Slashdot Mirror


Null References, the Billion Dollar Mistake

jonr writes "'I call it my billion-dollar mistake. It was the invention of the null reference in 1965. At that time, I was designing the first comprehensive type system for references in an object oriented language (ALGOL W). My goal was to ensure that all use of references should be absolutely safe, with checking performed automatically by the compiler. But I couldn't resist the temptation to put in a null reference, simply because it was so easy to implement. This has led to innumerable errors, vulnerabilities, and system crashes, which have probably caused a billion dollars of pain and damage in the last forty years. In recent years, a number of program analysers like PREfix and PREfast in Microsoft have been used to check references, and give warnings if there is a risk they may be non-null. More recent programming languages like Spec# have introduced declarations for non-null references. This is the solution, which I rejected in 1965.' This is an abstract from Tony Hoare Presentation on QCon. I'm raised on C-style programming languages, and have always used null pointers/references, but I am having trouble of grokking null-reference free language. Is there a good reading out there that explains this?"

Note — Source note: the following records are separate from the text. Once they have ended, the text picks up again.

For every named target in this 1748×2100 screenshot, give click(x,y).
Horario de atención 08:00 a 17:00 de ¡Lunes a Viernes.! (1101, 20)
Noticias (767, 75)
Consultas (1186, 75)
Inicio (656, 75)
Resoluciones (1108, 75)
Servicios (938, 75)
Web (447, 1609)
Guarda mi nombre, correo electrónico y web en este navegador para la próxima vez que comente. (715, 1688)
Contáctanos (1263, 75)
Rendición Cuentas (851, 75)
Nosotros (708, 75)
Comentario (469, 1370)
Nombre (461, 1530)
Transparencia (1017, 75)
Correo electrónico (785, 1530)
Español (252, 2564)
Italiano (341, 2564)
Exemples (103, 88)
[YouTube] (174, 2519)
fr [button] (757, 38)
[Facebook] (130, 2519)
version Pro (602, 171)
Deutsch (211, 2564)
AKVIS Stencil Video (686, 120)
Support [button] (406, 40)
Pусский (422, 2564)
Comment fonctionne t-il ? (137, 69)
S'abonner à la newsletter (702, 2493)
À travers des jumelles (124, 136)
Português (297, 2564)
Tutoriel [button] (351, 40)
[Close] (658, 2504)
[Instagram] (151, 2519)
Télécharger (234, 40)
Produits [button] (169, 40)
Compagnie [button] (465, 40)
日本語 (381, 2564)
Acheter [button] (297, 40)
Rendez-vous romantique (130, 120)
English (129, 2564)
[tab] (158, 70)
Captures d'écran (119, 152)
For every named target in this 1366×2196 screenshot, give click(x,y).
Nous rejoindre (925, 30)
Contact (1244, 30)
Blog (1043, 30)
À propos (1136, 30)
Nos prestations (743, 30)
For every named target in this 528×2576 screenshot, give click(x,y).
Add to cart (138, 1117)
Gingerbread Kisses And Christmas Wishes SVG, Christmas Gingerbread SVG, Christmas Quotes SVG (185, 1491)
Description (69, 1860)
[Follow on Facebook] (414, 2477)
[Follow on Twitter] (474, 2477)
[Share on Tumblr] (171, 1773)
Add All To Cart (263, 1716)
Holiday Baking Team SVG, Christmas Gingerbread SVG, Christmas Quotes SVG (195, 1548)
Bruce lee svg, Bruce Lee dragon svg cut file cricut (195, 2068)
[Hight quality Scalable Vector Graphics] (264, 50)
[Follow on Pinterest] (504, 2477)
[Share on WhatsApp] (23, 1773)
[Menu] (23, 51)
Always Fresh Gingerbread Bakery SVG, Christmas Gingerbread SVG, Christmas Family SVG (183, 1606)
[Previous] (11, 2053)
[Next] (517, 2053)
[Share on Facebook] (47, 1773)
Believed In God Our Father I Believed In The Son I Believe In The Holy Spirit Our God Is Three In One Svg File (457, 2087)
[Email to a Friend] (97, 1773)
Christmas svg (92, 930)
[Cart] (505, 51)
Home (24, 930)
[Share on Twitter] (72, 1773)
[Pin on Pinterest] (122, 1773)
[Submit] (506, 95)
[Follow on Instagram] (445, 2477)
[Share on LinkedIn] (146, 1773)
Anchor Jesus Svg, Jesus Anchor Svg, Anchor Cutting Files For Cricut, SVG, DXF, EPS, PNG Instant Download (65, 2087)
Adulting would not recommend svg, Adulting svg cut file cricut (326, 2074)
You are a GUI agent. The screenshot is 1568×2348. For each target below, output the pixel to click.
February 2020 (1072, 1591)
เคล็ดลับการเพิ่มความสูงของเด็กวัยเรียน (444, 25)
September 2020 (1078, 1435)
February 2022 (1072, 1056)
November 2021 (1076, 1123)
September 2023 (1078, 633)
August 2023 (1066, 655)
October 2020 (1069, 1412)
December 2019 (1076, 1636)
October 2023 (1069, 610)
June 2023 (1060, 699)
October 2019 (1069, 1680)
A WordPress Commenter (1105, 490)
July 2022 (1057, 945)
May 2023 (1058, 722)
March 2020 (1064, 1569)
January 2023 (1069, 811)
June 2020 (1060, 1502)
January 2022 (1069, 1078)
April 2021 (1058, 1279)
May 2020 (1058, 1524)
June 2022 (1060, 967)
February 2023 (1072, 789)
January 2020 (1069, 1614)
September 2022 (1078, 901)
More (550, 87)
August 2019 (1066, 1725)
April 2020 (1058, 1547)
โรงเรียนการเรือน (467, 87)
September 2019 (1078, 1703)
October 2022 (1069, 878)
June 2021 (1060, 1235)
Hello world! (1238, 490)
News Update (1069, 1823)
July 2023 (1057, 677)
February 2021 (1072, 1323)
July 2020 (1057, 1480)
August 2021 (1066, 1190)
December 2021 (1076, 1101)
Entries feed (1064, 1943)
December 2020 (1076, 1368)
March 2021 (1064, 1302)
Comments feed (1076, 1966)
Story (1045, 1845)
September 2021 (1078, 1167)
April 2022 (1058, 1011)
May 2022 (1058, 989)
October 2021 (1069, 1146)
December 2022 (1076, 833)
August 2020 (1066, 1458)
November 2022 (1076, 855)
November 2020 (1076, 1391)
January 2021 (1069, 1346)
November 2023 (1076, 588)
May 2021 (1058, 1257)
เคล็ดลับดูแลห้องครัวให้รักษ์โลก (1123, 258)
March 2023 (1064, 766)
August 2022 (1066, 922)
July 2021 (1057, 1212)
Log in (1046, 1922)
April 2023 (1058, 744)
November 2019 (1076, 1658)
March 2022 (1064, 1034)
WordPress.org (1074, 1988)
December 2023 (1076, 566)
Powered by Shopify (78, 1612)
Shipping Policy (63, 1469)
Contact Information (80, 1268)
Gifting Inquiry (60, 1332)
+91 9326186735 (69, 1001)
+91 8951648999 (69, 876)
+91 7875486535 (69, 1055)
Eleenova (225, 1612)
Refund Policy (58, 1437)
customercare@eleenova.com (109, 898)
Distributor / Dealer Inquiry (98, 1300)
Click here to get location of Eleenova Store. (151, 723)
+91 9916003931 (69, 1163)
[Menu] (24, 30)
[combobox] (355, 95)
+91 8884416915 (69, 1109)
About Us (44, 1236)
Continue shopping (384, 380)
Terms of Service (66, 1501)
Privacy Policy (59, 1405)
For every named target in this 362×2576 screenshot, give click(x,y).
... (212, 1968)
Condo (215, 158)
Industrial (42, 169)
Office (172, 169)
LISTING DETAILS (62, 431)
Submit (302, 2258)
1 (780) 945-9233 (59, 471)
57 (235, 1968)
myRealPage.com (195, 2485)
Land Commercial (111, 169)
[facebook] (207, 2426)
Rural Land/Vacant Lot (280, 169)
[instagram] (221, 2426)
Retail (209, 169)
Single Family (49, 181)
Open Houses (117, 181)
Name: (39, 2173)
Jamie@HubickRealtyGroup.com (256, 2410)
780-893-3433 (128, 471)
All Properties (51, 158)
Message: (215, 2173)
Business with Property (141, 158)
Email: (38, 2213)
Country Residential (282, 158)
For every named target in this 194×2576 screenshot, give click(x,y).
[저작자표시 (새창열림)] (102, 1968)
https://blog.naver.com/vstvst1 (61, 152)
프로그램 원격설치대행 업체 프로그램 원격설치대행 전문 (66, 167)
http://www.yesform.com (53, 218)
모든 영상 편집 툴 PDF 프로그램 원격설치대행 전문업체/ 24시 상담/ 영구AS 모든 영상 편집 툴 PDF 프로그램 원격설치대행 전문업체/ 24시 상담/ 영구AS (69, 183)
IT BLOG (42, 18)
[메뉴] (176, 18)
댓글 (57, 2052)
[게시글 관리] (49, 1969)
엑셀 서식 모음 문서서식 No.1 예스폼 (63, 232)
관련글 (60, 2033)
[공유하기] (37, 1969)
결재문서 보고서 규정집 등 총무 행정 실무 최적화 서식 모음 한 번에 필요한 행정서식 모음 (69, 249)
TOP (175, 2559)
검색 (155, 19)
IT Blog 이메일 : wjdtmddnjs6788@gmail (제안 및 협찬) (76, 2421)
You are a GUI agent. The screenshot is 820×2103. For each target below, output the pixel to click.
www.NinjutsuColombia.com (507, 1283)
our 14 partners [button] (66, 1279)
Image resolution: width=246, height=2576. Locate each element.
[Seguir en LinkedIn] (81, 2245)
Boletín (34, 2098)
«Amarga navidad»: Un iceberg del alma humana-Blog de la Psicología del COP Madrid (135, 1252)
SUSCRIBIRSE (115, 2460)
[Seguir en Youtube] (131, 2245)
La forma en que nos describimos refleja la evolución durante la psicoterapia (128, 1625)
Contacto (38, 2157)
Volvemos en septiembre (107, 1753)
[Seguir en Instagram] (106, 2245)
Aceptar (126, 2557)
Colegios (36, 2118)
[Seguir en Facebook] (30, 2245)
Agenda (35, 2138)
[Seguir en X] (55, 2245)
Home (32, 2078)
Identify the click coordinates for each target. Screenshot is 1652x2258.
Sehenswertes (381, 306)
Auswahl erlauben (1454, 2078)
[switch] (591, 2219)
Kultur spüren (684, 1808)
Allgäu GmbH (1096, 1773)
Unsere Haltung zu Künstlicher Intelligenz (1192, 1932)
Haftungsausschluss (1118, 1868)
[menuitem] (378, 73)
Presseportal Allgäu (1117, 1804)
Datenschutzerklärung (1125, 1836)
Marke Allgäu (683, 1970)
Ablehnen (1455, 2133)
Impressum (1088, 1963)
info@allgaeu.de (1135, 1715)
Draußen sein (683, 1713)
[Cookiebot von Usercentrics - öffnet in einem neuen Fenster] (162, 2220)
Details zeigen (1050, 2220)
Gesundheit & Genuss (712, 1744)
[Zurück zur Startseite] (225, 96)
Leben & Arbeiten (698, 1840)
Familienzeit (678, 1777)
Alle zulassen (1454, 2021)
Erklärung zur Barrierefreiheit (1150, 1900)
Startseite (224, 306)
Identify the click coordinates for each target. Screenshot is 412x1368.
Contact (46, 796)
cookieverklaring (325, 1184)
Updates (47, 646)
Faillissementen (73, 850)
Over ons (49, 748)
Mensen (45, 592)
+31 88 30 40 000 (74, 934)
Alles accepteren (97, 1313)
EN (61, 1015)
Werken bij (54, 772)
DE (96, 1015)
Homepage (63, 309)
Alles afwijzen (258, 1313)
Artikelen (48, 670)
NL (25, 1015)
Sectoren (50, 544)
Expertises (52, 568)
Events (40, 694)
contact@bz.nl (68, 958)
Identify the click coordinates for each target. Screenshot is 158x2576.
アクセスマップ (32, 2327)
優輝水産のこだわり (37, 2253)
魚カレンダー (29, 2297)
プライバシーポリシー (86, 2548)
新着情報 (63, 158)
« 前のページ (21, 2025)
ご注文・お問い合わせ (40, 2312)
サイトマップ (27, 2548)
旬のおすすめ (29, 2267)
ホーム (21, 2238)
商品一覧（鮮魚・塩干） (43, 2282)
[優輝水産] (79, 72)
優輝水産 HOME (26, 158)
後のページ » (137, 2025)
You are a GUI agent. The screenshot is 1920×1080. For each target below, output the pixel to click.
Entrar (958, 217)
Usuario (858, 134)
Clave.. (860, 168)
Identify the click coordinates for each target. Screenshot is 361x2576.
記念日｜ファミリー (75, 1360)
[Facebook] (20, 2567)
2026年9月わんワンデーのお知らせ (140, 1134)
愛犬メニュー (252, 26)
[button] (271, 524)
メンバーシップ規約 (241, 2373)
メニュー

13 of 612 comments (clear)

  1. Re:20 second explanation by Anonymous Coward · · Score: 3, Insightful

    doesn't NULL in SQL represent "unknown", which is something entirely different that a NULL reference, which in the context of programming languages is a discrete value?

  2. Re:null or not null, that is the question by CTalkobt · · Score: 4, Insightful

    When debugging at the hardware level it's fairly common to fill uninitialized memory (or newly allocated in a debug version of the malloc libraries) with a value that will either cause the computer to execute a system level break ( eg: TRAP / BRK etc) or something fairly obvious such as ($BA).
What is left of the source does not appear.